Füchse könnten verschiedene Krankheiten übertragen, darunter die Fuchsräude. Diese Hautkrankheit werde durch die Sarkoptesmilbe verursacht, sei sehr ansteckend und könne auch auf Hunde übergehen. Sie sei jedoch gut therapierbar. Zahlen zu Krankheitsfällen lägen dem Veterinäramt nicht vor. Außerdem gelte grundsätzlich jeder Fuchs als möglicher Träger des Fuchsbandwurms. Der Erreger sei in Sachsen flächendeckend verbreitet, hieß es weiter. Menschen könnten sich als Fehlwirte vor allem über rohe Waldpilze und ungewaschene, bodennahe Waldbeeren infizieren. Deshalb sollten Obst aus Wäldern und Gärten sowie Pilze immer gründlich gewaschen werden.

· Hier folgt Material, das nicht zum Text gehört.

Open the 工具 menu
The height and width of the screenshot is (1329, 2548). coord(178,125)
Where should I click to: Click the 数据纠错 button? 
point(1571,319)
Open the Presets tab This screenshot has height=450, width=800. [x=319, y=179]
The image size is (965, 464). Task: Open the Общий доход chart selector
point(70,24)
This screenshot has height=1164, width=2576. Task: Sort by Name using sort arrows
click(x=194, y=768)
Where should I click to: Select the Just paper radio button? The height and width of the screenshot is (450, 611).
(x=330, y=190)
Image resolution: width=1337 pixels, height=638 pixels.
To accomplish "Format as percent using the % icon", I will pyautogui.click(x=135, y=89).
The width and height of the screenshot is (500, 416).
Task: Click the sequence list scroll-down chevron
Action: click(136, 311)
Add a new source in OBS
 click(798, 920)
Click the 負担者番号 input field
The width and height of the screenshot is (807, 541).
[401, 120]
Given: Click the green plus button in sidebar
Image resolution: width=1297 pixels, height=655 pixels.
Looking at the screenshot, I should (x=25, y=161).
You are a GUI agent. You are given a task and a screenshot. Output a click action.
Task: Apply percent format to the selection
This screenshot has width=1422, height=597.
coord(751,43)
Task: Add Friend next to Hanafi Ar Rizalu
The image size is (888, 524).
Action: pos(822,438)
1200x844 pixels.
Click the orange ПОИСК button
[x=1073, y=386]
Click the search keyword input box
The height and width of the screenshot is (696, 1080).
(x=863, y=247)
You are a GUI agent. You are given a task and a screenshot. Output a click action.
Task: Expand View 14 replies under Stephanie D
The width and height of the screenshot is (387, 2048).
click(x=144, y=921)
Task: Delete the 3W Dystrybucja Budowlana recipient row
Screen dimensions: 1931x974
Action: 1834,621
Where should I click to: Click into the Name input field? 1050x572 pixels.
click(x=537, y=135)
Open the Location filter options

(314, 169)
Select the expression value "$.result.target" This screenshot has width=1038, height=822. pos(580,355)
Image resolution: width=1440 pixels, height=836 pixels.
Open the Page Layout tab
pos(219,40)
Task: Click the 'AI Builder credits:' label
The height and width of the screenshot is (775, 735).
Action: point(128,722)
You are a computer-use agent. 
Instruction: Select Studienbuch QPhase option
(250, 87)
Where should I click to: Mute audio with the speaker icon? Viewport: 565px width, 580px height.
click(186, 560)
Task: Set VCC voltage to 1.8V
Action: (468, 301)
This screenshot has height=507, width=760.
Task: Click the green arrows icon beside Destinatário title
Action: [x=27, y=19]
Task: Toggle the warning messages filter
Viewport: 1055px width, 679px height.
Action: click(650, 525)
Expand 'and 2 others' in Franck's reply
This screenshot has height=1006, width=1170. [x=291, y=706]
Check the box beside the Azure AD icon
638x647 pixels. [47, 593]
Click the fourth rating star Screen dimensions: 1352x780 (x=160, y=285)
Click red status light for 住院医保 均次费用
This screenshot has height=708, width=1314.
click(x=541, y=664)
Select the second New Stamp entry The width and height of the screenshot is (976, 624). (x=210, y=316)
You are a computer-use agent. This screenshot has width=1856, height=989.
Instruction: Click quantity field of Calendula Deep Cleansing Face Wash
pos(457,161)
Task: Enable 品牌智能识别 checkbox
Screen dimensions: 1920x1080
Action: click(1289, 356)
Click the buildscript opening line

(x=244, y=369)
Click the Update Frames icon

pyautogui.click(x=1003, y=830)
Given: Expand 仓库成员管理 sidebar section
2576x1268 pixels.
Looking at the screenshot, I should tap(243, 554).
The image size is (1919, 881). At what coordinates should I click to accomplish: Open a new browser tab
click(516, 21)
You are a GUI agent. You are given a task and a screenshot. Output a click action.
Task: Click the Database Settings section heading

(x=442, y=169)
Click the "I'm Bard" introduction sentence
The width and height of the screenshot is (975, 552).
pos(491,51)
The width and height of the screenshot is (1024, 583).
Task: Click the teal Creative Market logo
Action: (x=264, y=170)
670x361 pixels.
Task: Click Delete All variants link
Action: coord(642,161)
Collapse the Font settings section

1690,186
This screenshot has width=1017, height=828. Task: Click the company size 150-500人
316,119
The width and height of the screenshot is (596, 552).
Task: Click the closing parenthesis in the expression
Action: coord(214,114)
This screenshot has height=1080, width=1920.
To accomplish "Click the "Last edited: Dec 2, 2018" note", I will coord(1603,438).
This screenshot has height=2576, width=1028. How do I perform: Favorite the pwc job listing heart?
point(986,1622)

Erhitzte Lebensmittel wie eingekochtes Obst, Marmeladen oder gebratenes und gekochtes Gemüse könnten dagegen sicher verzehrt werden. Katze und Hund sollten zudem zwei- bis viermal im Jahr entwurmt werden, da auch sie Träger des Fuchsbandwurms sein könnten. Als weitere Schutzmaßnahme empfiehlt die Behörde, Fuchskot wie Hundekot mit einer Plastiktüte zu entfernen. Füchse von Grundstücken fernzuhalten, sei grundsätzlich schwierig. Am wirksamsten sei es, frei verfügbare Nahrungsquellen zu beseitigen. Dazu zählten offenliegendes Hunde- oder Katzenfutter, Vogelfutter und Essensreste. Auch Mülltonnen sollten geschlossen und sauber gehalten werden. Schuhe und andere leicht transportierbare Gegenstände, die als Spielzeug dienen könnten, sollten über Nacht weggeräumt werden.